The remaining four studies examined the effects of using cognitive measures in the intervention process. Burns et al. (in press) studied the effects of determining reading and mathematics interventions from diagnostic measures of cognitive processing, which resulted in a small effect (0.17) from 37 studies. Three of the metaanalyses examined the relationship between student response to intervention and preintervention cognitive measures such as IQ (Scholin & Burns, 2012; Stuebing et al., 2009). The relationship between student response to intervention in reading and mathematics resulted in an average effect size of 0.35, from 94 individual studies, which equals an r of .17 and suggests a negligible to weak relationship.

Some reading this article might wonder about executive functioning. Although executive functioning was addressed in some of the meta-analyses included in this review, none of the studies examined the construct differentially from other cognitive constructs. Jacob and Parkinson (in press) reviewed 67 studies and concluded that (a) most of the research occurred in 2010 or later, (b) there was a correlation between executive functioning and academic skills, (c) the correlation with executive functioning was approximately equal for reading and mathematics, and (d) changing skills in executive functioning through various interventions did not lead to increased skills in reading and mathematics. The authors concluded that there was little to no evidence that executive functioning and academic skills were causally linked. The study is not included in the data for the current review because the article is not yet available; readers are encouraged to watch for its release.

Over 200 studies synthesized in seven meta-analyses found a negligible to small effect for cognitive assessments and interventions on reading and mathematics performance improvements. There were a few clear implications of these data. First, working memory interventions do nothing to improve reading or mathematics skills. Although books and conference sessions profess that they do, there is not convincing evidence to support using working memory interventions for reading or mathematics. A second clear implication is that IQ and other measures of cognitive functioning might correlate well with reading and mathematics achievement, but they correlate poorly with student response to intervention. In other words, IQ tells us how much a student knows within the range of developmentally typical intelligence (i.e., child does not have cognitive disability), but IQ tells us very little about how well a student will respond to intervention. Practitioners should not use IQ to triage student need or to determine which interventions are appropriate for individual students.
━━━━
EXERCISE DIRECTIONS |
Copy the passage on cognitive measures and reading and mathematics interventions word for word, starting at "The remaining four" and ending at "to weak relationship.". Work only from the text above.
━━━━
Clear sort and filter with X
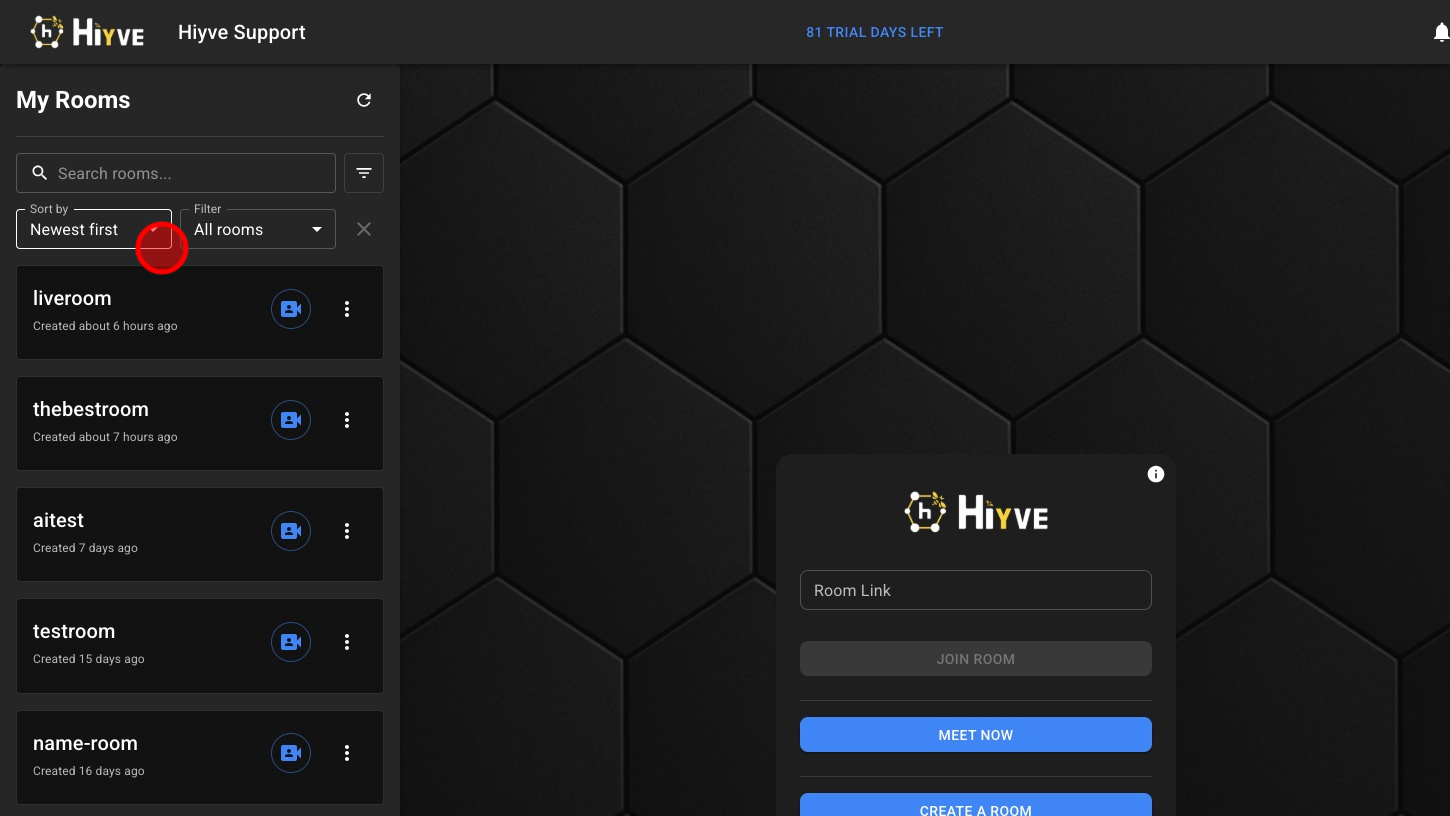 click(364, 230)

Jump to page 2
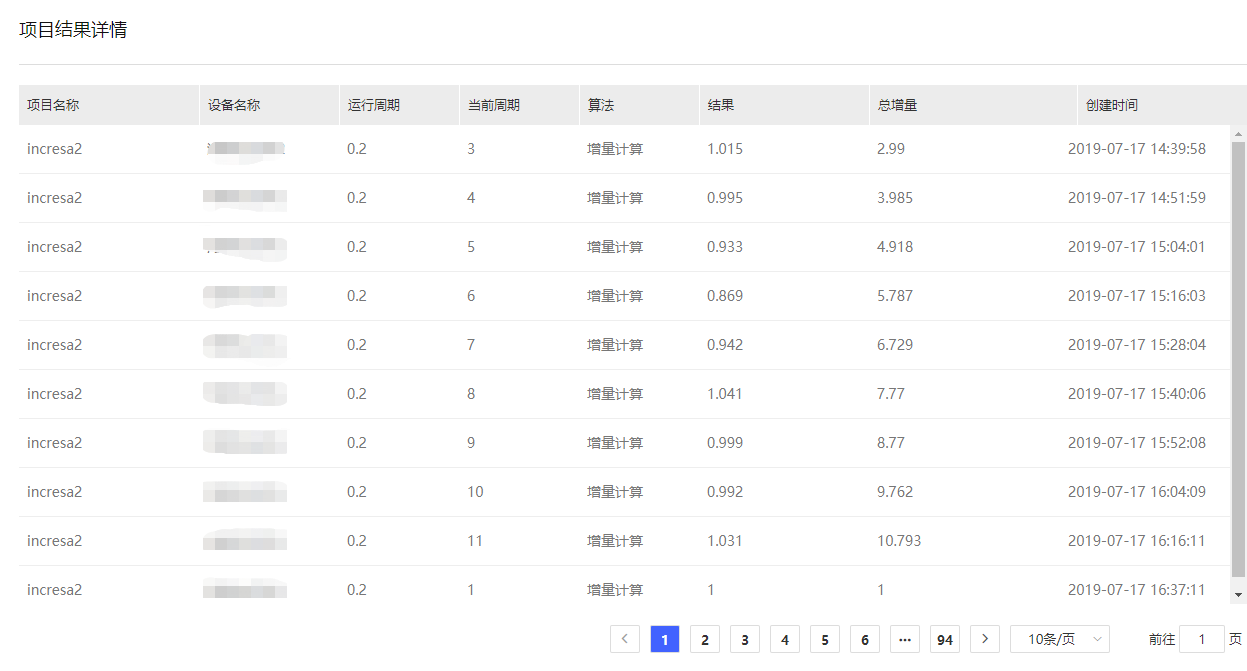705,639
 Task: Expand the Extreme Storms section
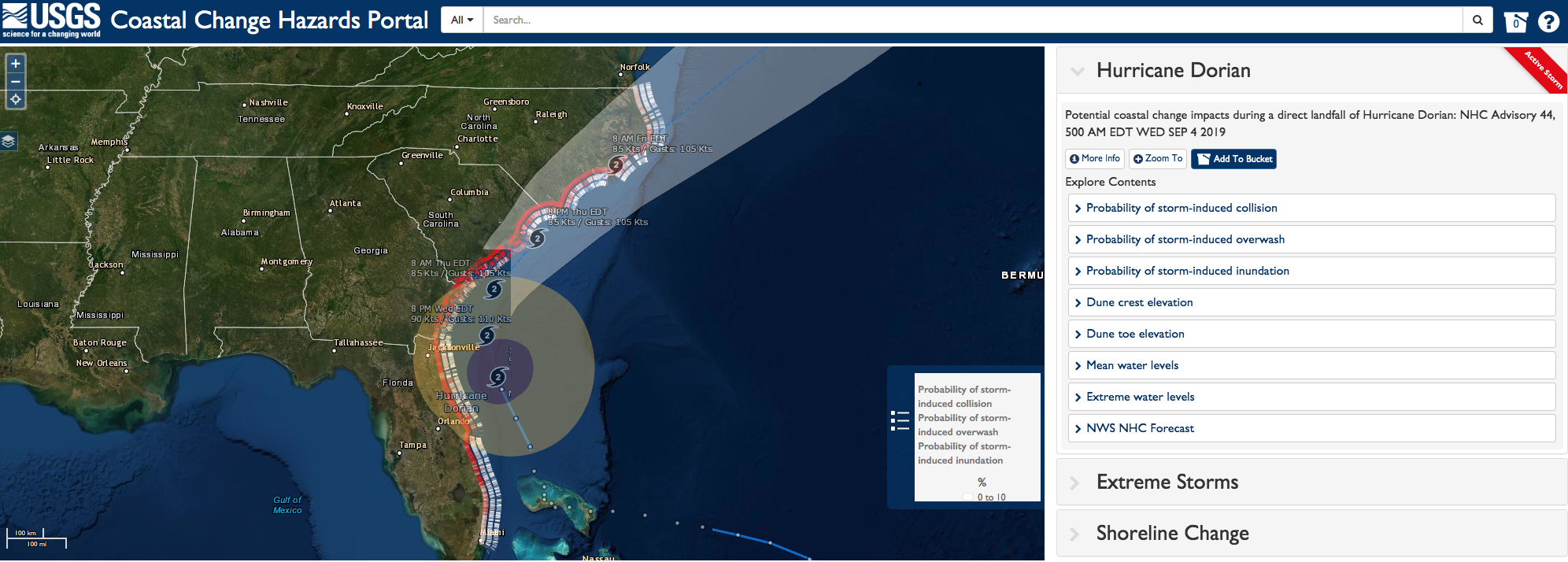[1167, 482]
━━━━
EXERCISE RESULT |
The remaining four studies examined the effects of using cognitive measures in the intervention process. Burns et al. (in press) studied the effects of determining reading and mathematics interventions from diagnostic measures of cognitive processing, which resulted in a small effect (0.17) from 37 studies. Three of the metaanalyses examined the relationship between student response to intervention and preintervention cognitive measures such as IQ (Scholin & Burns, 2012; Stuebing et al., 2009). The relationship between student response to intervention in reading and mathematics resulted in an average effect size of 0.35, from 94 individual studies, which equals an r of .17 and suggests a negligible to weak relationship.